Our findings may also reflect increased efforts to use less restrictive treatment settings for the management of suicide risk in recent years (
42). Indeed, nearly half of the sample used other intensive behavioral health services, including crisis services, partial hospitalization services, and intensive outpatient programs; yet, most previous studies did not report on such services. These interim levels of care may function to prevent inpatient hospitalization for this population (
43). Similarly, intensive evidence-based psychotherapy approaches for adults with bipolar disorder are associated with decreased risk for psychiatric hospitalization (
40). A forthcoming randomized trial of one such intervention (dialectical behavior therapy) (
44) for adolescents with bipolar disorder will examine this possibility.

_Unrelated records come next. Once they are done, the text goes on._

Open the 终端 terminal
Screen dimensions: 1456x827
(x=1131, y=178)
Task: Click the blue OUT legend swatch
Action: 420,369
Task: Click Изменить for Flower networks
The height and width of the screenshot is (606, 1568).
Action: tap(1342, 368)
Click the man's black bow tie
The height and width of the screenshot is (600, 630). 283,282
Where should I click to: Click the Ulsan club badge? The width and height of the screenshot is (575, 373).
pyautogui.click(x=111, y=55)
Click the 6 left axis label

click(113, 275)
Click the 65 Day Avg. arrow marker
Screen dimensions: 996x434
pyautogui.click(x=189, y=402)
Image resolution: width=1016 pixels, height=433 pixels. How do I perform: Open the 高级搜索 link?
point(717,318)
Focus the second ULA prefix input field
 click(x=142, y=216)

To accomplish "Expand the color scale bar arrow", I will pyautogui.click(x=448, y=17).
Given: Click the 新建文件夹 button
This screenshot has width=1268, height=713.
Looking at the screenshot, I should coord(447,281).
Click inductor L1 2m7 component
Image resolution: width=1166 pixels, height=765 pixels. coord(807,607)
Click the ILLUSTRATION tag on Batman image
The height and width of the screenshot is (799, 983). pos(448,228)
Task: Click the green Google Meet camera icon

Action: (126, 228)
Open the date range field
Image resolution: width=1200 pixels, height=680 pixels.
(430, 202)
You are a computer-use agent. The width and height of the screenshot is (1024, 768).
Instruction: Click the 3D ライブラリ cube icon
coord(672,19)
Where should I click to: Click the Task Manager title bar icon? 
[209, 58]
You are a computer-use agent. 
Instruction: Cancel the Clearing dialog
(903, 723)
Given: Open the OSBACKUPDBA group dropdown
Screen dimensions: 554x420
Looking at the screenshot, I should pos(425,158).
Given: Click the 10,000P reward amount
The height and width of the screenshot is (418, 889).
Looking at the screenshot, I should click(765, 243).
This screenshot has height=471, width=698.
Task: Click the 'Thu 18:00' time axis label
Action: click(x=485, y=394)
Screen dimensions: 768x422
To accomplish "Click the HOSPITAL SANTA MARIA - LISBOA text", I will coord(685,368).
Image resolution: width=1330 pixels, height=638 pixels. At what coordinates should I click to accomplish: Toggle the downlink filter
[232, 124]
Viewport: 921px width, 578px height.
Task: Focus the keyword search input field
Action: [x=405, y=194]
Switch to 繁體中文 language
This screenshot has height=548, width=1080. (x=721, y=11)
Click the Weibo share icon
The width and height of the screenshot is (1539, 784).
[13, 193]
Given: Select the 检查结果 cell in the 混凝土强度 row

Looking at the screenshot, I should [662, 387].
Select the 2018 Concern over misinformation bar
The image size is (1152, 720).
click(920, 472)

Of the sample in this study, 78% used some type of general medical health service in the previous year. Outpatient primary care visits were most common (67%). Dusetzina et al. (
7) also found high rates of nonbehavioral health outpatient visits among youths with bipolar disorder. Medical nonbehavioral ED visits (39%) and medical outpatient specialist visits (30%) were also common, highlighting significant co-occurring medical conditions. As such, adolescents with bipolar spectrum disorders should be carefully assessed for general medical and psychiatric risks (
4). Furthermore, as advocated by Aarons et al. (
5), interdisciplinary communication is critical. The evidence-based coordinated specialty care model implemented in first-episode psychosis (
45) promotes shared decision making between the patient and a team of specialists and may be a promising delivery model for the management of early-onset bipolar disorder.
Our findings should be considered within the context of some study limitations. Primarily, the sample included adolescents who consented to participate in a psychosocial treatment study. As such, their service use may not reflect uses in community samples. Given data indicating no sex differences in rates of early-onset bipolar spectrum disorder (
46), the overrepresentation of females in the sample of our study may be explained by findings that females are more likely to seek psychotherapy (
47). Yet, use of this sample enabled confirmation of bipolar spectrum disorder diagnosis from a semistructured interview, a significant strength compared with many previous studies that relied only on EHR diagnoses.
Other limitations included a primarily White sample. Given evidence of health care disparities in bipolar disorder (
48), further examination in more diverse samples is warranted. Because this study relied on data from within one large system of care in western Pennsylvania, it is possible that adolescents used additional services outside of this system that were not captured. Yet, we note that compared with self-reported service use data, such objective data are more reliable (
49) and may provide a higher degree of granularity. We also did not have information on services covered under adolescents’ insurance plans, which may have influenced service use. However, under the Affordable Care Act, public and private insurers are required to cover mental health services at parity with general medical benefits (
50). Future studies may further expand on this work by examining lifetime service use (compared with previous year) to enhance the understanding of patterns of service use over time.